Even if there was a way to sort and define and establish that all the relevant men were good, decent, kind men, they still should not be allowed to enter women’s spaces, because a male presence, however benign, is very directly harmful to a certain number of women. A male presence, however benign, is not comfortable for women and girls in their very private, vulnerable spaces. Decent men all know this. Which is why they do not want to be in women’s spaces.
It makes no difference what the individual thinks or feels or wishes to be true.
It does not make it true. It does not negate biological fact, nor material reality.
It does not matter how they dress, what they look like, whether they have taken hormones, had surgery (very few do, in fact) or whatever else the case may be.
Sex matters.

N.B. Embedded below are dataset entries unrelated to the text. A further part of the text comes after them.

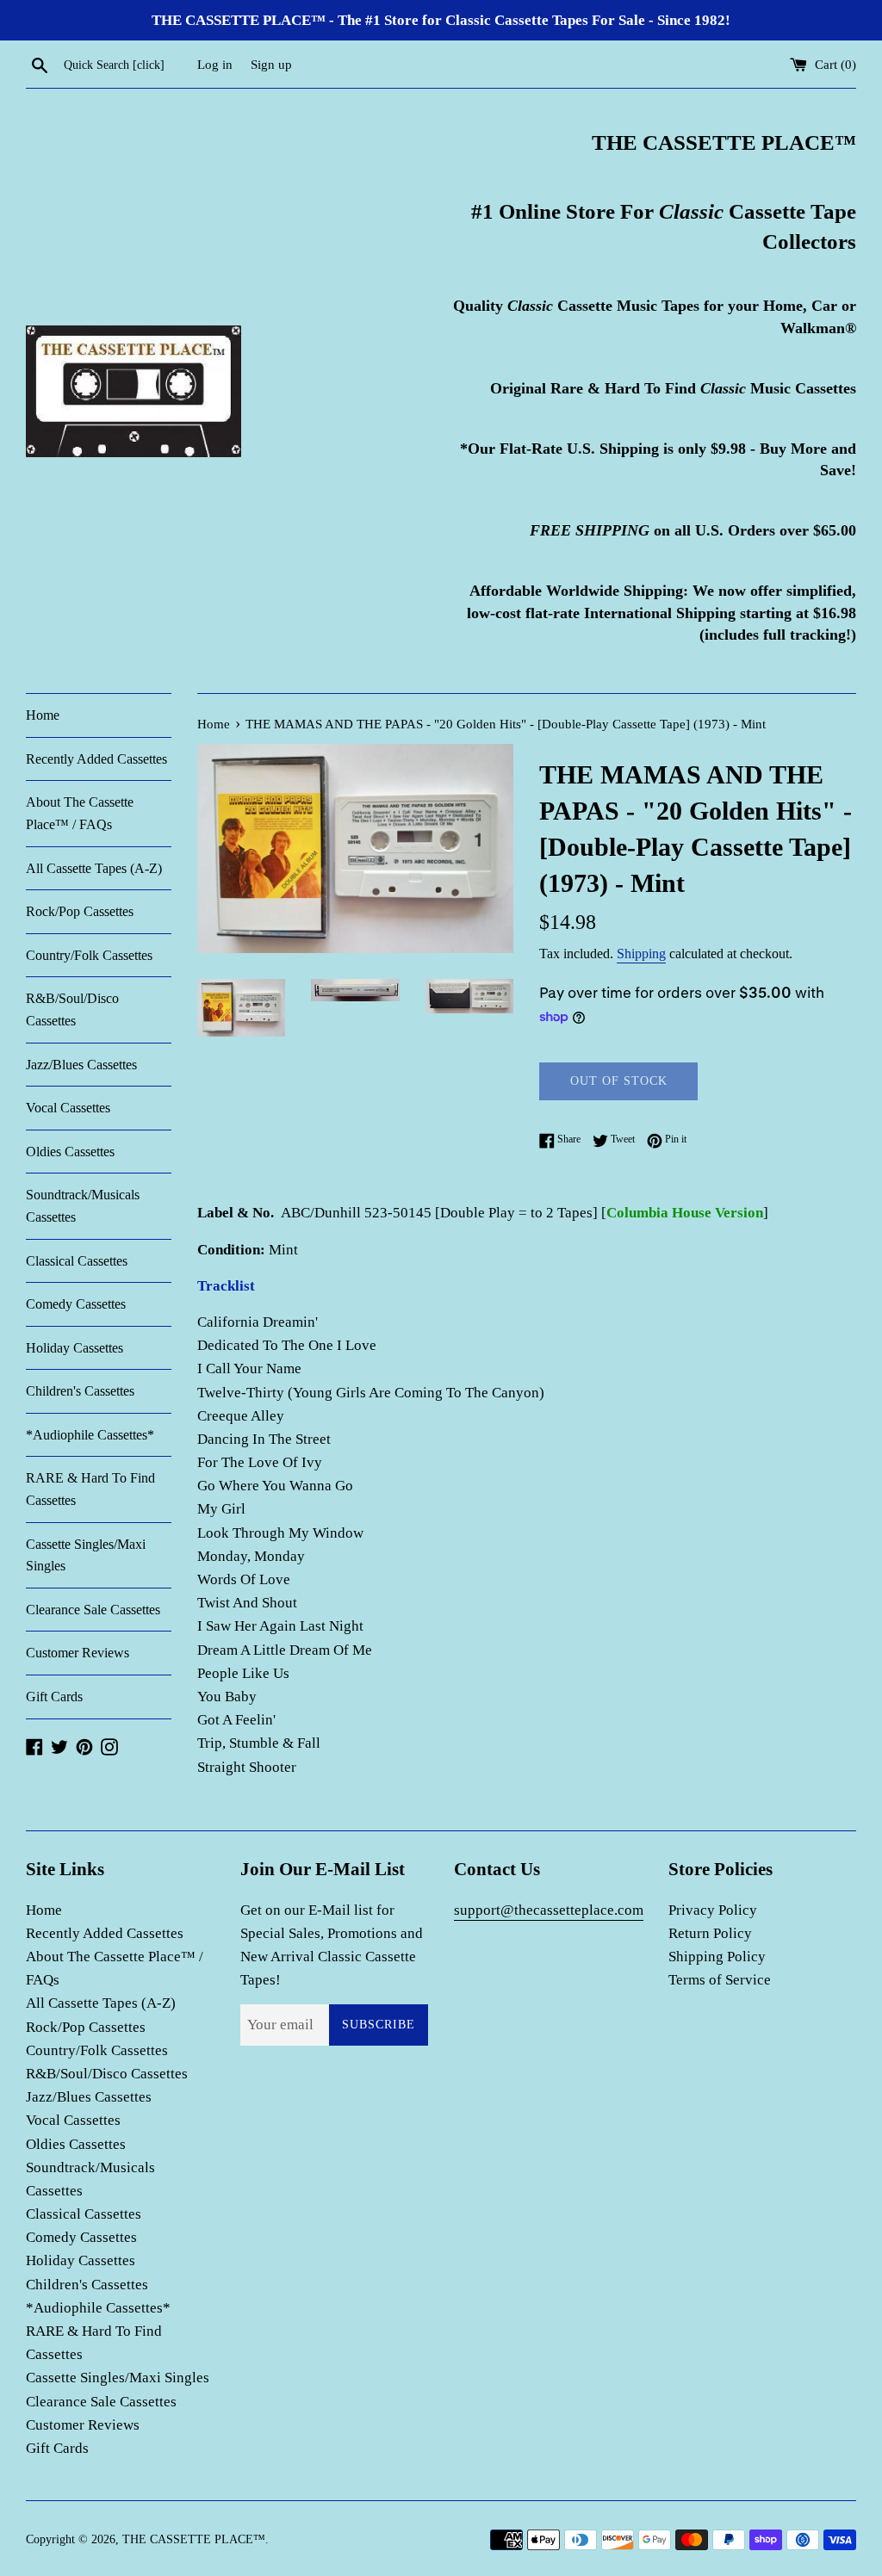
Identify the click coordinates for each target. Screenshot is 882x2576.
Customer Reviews (77, 1652)
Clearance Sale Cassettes (93, 1609)
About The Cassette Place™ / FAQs (80, 813)
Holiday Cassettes (74, 1348)
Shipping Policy (717, 1956)
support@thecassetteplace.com (548, 1910)
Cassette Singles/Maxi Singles (86, 1555)
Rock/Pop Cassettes (80, 911)
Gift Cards (54, 1696)
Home (42, 715)
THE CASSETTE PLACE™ (193, 2539)
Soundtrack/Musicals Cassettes (83, 1205)
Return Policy (710, 1933)
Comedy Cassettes (76, 1304)
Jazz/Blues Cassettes (81, 1064)
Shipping (641, 953)
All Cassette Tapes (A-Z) (94, 868)
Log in (215, 64)
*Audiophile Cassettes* (90, 1434)
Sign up (271, 64)
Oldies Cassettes (70, 1151)
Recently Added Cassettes (96, 759)
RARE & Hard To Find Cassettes (90, 1489)
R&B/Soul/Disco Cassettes (72, 1009)
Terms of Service (719, 1980)
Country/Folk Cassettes (89, 955)
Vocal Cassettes (68, 1107)
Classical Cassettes (76, 1261)
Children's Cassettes (80, 1391)
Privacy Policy (712, 1910)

Biology matters.
Women do NOT have to have suffered sexual abuse, predatory behaviour, violence, rape or in fact any harm at all, in order to be entitled to protection from potentially suffering those things. It is enough to say no, I am not okay with this. I do not consent. My daughters do not consent. My sisters, my mother, my friends, women I don’t know and will never meet, do not consent. NO.
Women do not want men in their spaces.
The vast majority of men do not want to be in women’s spaces.
That does not take away from the rights of transgender individuals. They have every right to live peacefully without fear from harm. But they cannot gain that end by appropriating spaces that are sex-segregated in order to protect women’s dignity, privacy and safety.
I must stress that even if you no longer have a penis, you are biologically still a man.
That truth might be painful, but we all have to deal with many painful truths.
You are entitled to a safe space; you have a right to peaceful existence without harm or fear of harm.
But you are not entitled to my safe space, nor that of my daughters, nor that of any other woman.